Only when the Fed itself panics and JAPANIFIES the bond market, will the stock market eventually find a tradable bottom. In 2008 it took four months. I make no predictions this time around. 

Regardless, the damage will be done.

What no pundit will say then or now is that the low in 1930 was a tradable low. But it was NOT the bottom. The all time high was not exceeded until 1955. TWENTY FIVE YEARS later.

Which is not so bad when you consider the Japanese are on year 32.

In summary, the *new* retirement will be buying FEAR and selling BULLSHIT. And it starts NOW. 


Thursday, April 21, 2022


The consensus RISK ON stagflation trade is not only lethally crowded, it's lethally cornered. Entering the lowest liquidity period of this CYCLE, gamblers are piled into end of cycle dead end trades...

By sheer coincidence, the stagflation hypothesis is the only market prediction that could keep the stock market RISK ON this late in the cycle. It's the same theory that abided in 2008 and we know how that turned out. Or do we? Apparently, most people have amnesia or dementia these days. 
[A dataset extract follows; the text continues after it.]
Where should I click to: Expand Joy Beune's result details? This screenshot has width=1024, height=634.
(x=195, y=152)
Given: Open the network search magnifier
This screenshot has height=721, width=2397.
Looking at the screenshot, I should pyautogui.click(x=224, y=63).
Zerohedge didn't exist back in 2008, which is why they can recycle this stagflation CRAP with plausible deniability. 

The stagflation trade means buying stocks and dumping bonds because only stocks can "grow" their earnings in this environment. Leave aside the fact that profit margins are already at a record high. The stagflation trade means carrying minimum cash balances. It also means that MASSIVE Fed rate hikes will slow growth but will NOT create a recession.

Act now and you will get 6 free ginsu knives...

But that's not all:

We are now to believe as a worst case scenario that the Fed will raise rates 12-16 times in 2022, followed by a mild recession in 2023. Conveniently, by that time the Fed will have normalized policy enough to start cutting rates and therefore moderate the recession. In the meantime ALL asset prices will stay permanently high as will store prices, crude oil, commodities, real estate, and most importantly record corporate profits. 
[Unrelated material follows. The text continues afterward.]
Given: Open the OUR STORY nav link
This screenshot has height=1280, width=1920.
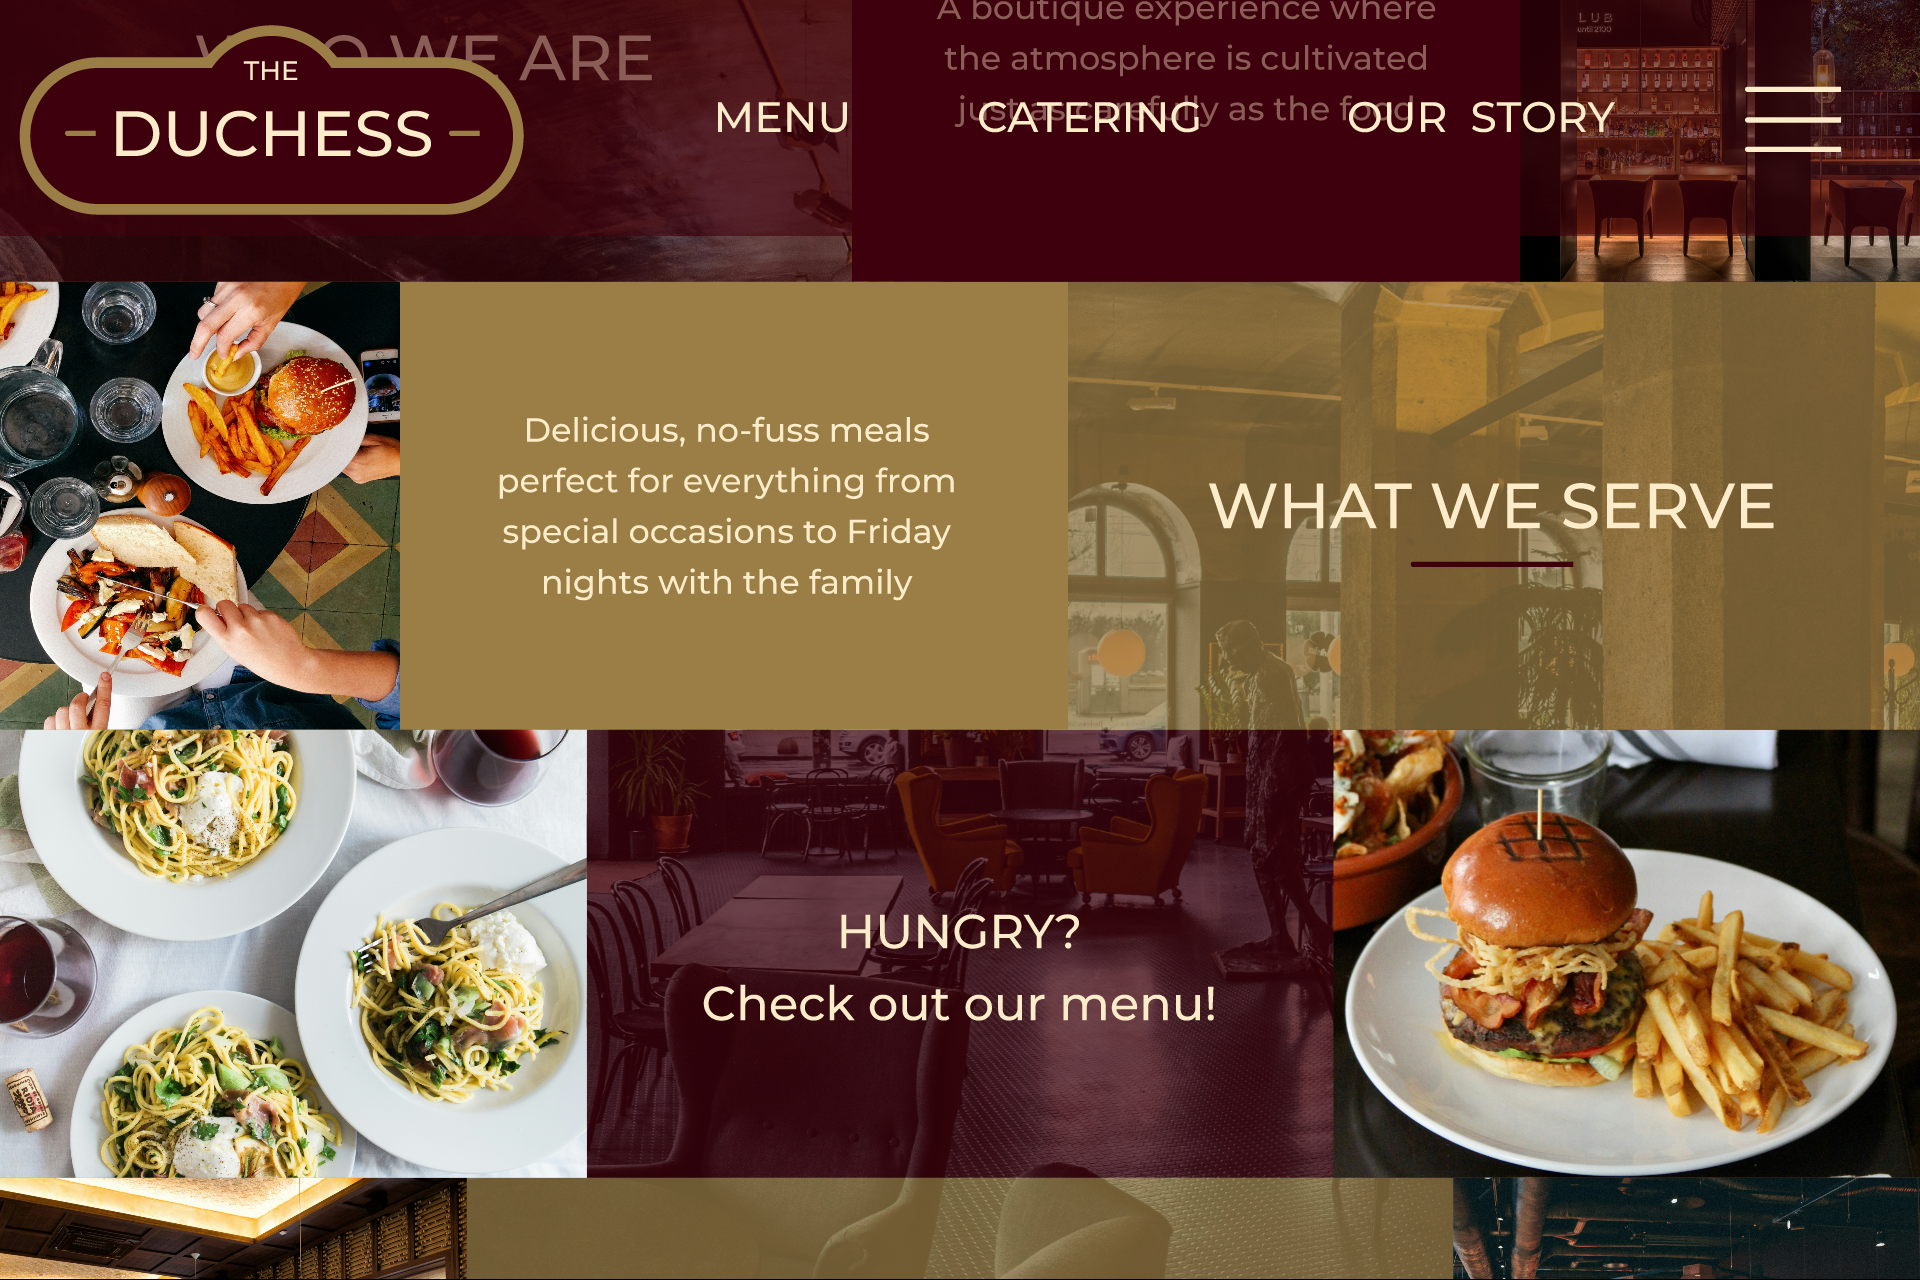Looking at the screenshot, I should pyautogui.click(x=1481, y=118).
It's the Cinderella story propagated by Wall Street and the mainstream financial media. Questioned by almost no one. 

What they are ignoring of course is RECORD policy divergence between the U.S. and China and Japan. Europe sliding towards recession with the ECB tightening and the EU attempting to embargo Russian gas and oil. Emerging Markets imploding due to the sky-rocketing dollar.

And they lived happily ever after.

Here is MY alternative prediction: I see a Third Wave asset meltdown across all risk assets at the same time coinciding with a Fed intent on tightening liquidity at the fastest pace in U.S. history. 

In other words, I predict that all of this end of cycle profiteering will backfire disastrously, leaving a totally bidless market. Which will cause asset shock on top of oil shock, inflation shock, rate shock leaving the "consumer" imploded.

You see, once again, ALL of today's "experts" forgot the most important variable in their economic models: The middle class. 

These elitist assholes have not even the slightest clue how much pain the average household is experiencing right now. So of course they assume that the U.S. can embargo Russia, implode China, and take money in from Emerging Markets ad infinitum. While households double down on end of cycle risk. 

It's the biggest con job ever bought and sold.

These fools have already forgotten that last year was the biggest growth stock pump and dump in history. RECORD IPO and SPAC issuance for record Wall Street profit. In addition to Crypto Ponzi schemes and myriad other Social Media ordered scams. 

However, THIS year it's all about the inflation scam. Which, is 10x larger in magnitude.

Already we are seeing a consumer slowdown in durable goods AND a nascent slowdown in the housing market. 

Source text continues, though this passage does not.